** Exercise instructions **
Go line by line through the entries and show those that hold the string "pixels".

Dataset entries:
::::::::::

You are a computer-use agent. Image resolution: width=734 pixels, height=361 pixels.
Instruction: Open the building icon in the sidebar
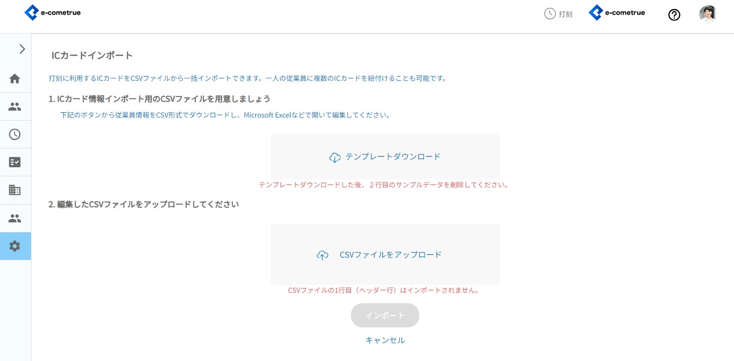click(x=15, y=190)
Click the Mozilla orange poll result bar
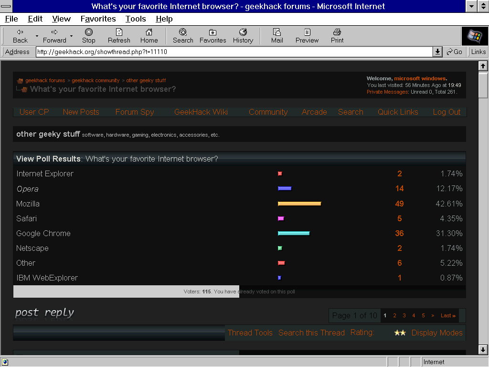The height and width of the screenshot is (367, 489). click(299, 204)
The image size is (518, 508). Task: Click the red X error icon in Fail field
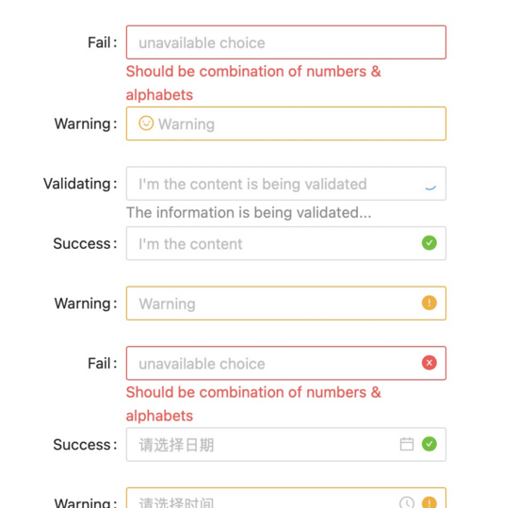(429, 363)
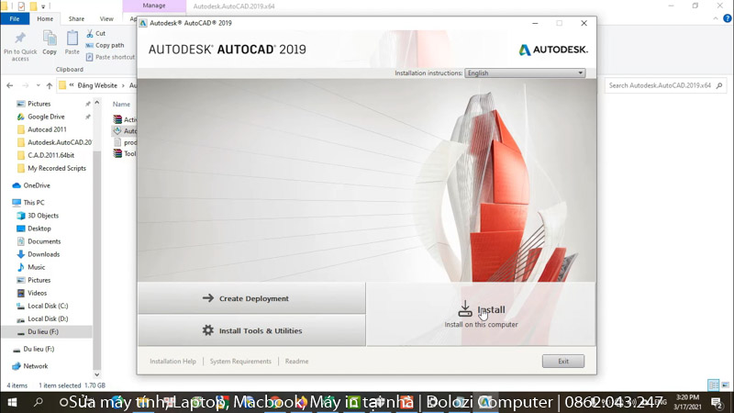
Task: Click the Install on this computer button
Action: click(481, 314)
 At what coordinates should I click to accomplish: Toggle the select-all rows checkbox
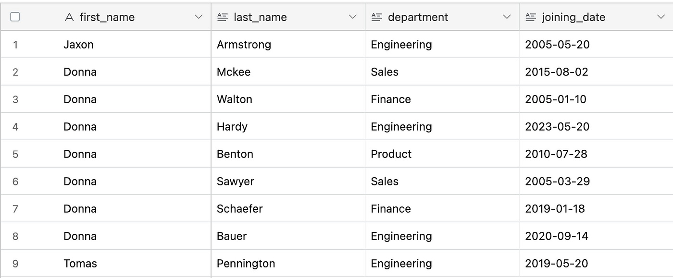(15, 17)
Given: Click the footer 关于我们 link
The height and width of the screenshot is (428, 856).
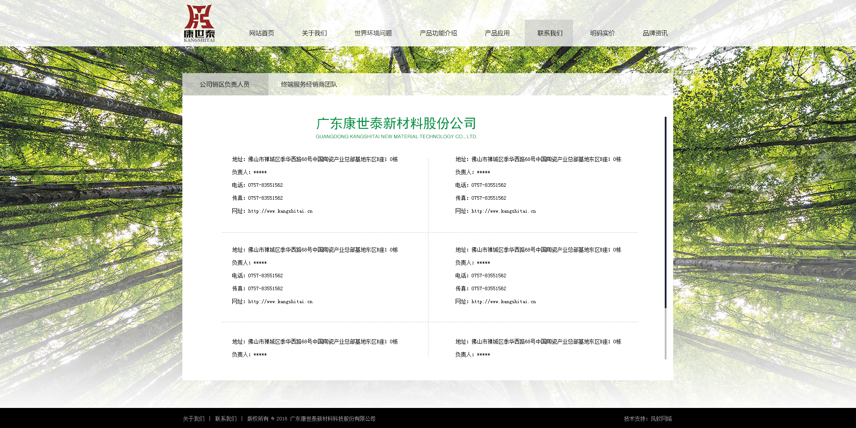Looking at the screenshot, I should click(x=193, y=419).
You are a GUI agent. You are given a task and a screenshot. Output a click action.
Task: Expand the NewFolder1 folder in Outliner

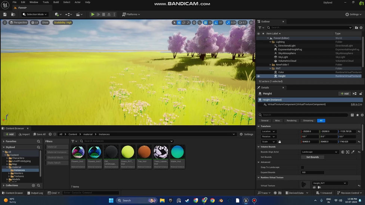[271, 64]
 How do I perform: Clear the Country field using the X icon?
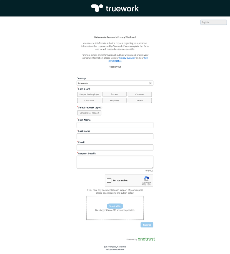click(150, 83)
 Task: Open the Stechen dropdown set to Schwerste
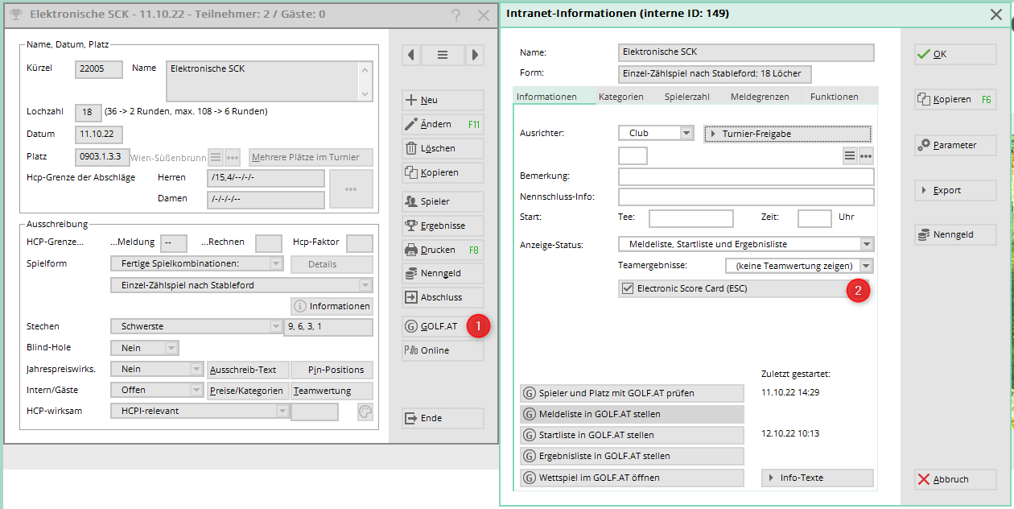[275, 327]
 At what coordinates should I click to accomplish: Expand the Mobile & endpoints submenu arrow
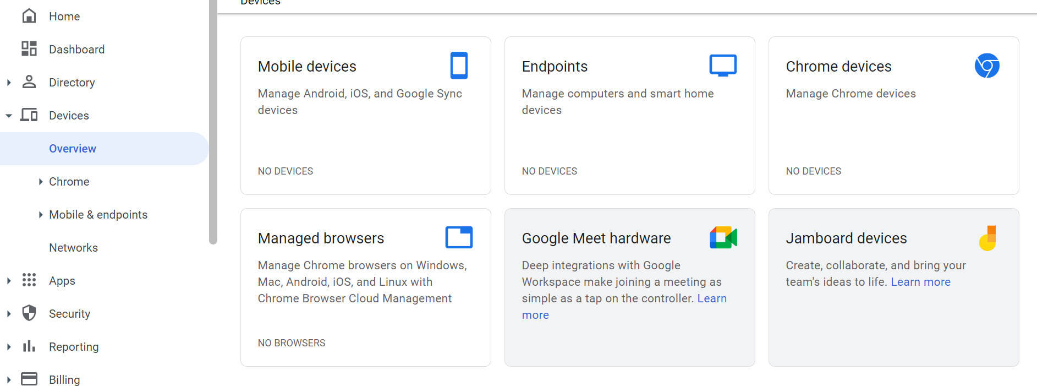click(40, 215)
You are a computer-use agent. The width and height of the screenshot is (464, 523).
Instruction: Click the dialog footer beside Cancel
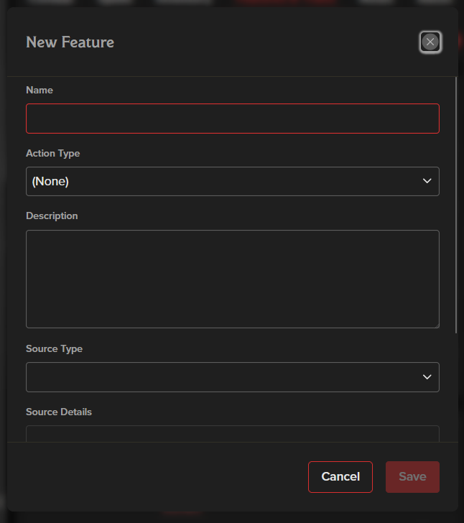tap(157, 476)
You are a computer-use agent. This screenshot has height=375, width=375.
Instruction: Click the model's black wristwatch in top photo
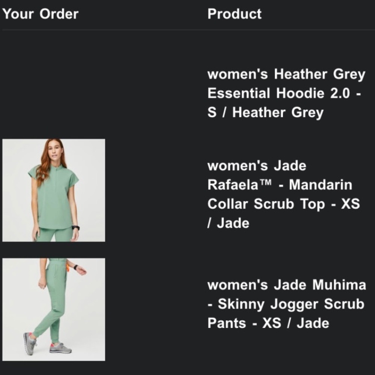[x=76, y=228]
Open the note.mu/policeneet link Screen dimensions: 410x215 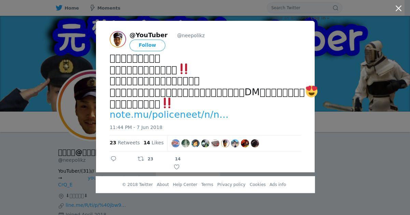169,115
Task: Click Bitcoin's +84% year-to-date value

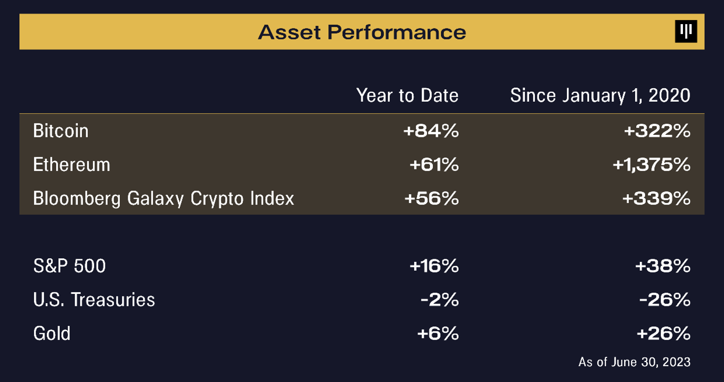Action: [431, 131]
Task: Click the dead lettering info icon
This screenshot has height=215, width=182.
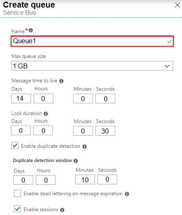Action: pos(127,194)
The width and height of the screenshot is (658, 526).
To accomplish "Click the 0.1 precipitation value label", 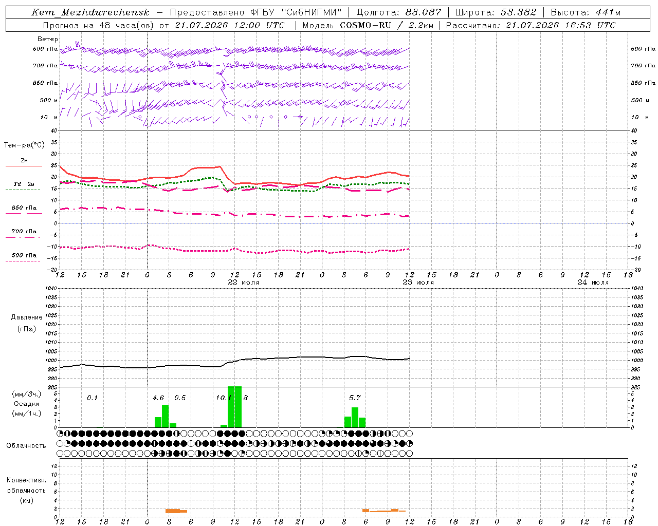I will [x=92, y=398].
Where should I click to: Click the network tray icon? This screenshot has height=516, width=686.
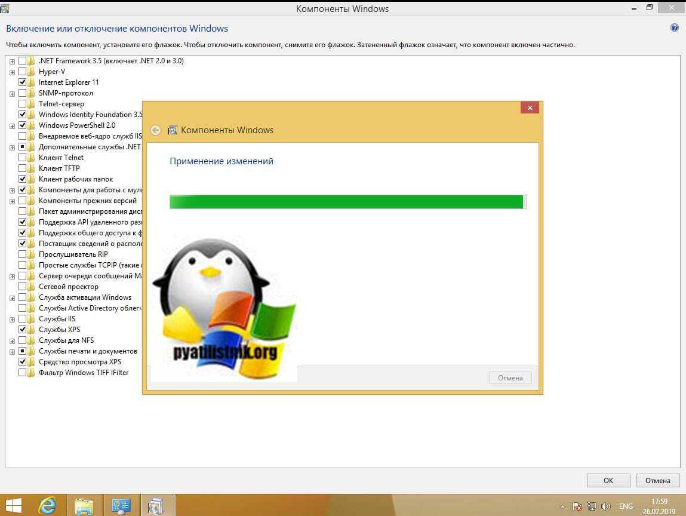tap(592, 506)
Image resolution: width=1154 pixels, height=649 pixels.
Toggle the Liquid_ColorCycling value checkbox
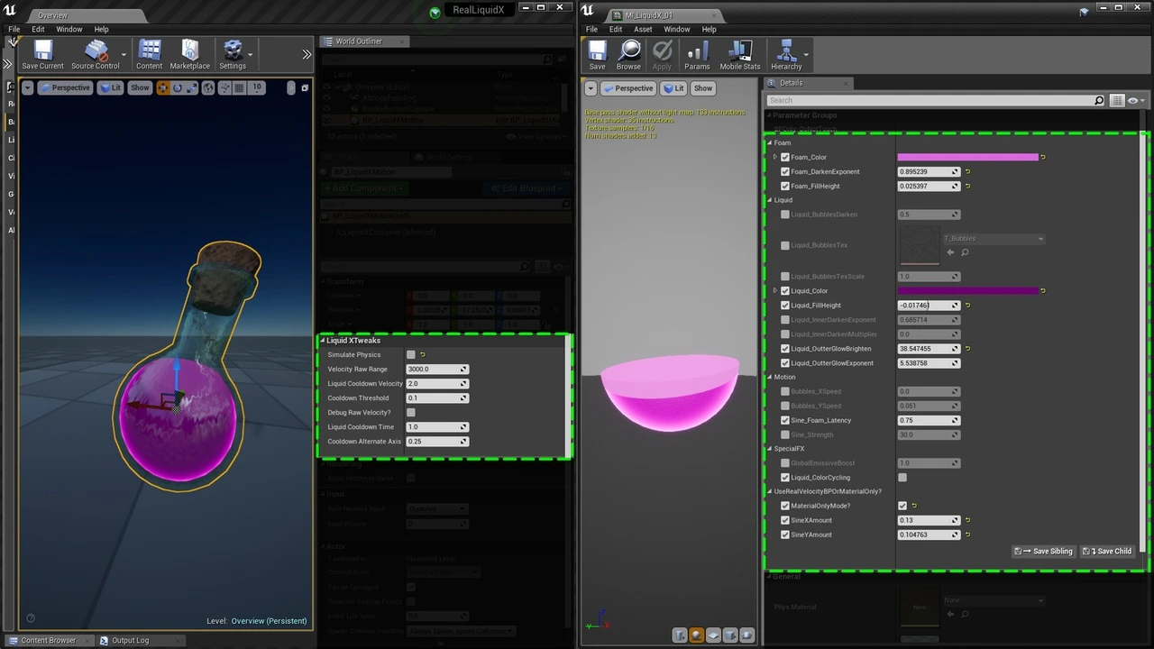tap(902, 478)
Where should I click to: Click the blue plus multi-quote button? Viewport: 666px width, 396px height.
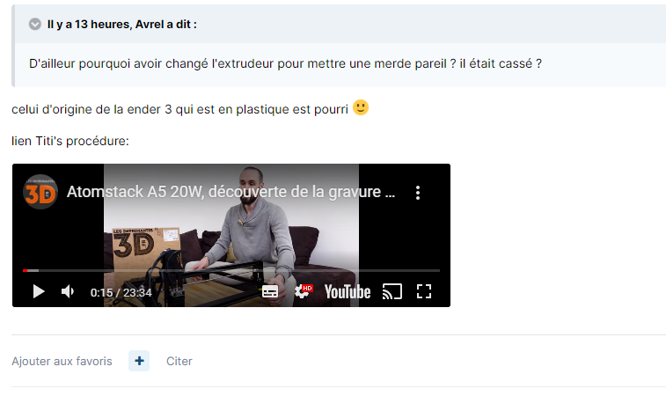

::::::::::

** Answer **
You are a computer-use agent. Image resolution: width=734 pixels, height=361 pixels.
Image resolution: width=1154 pixels, height=649 pixels.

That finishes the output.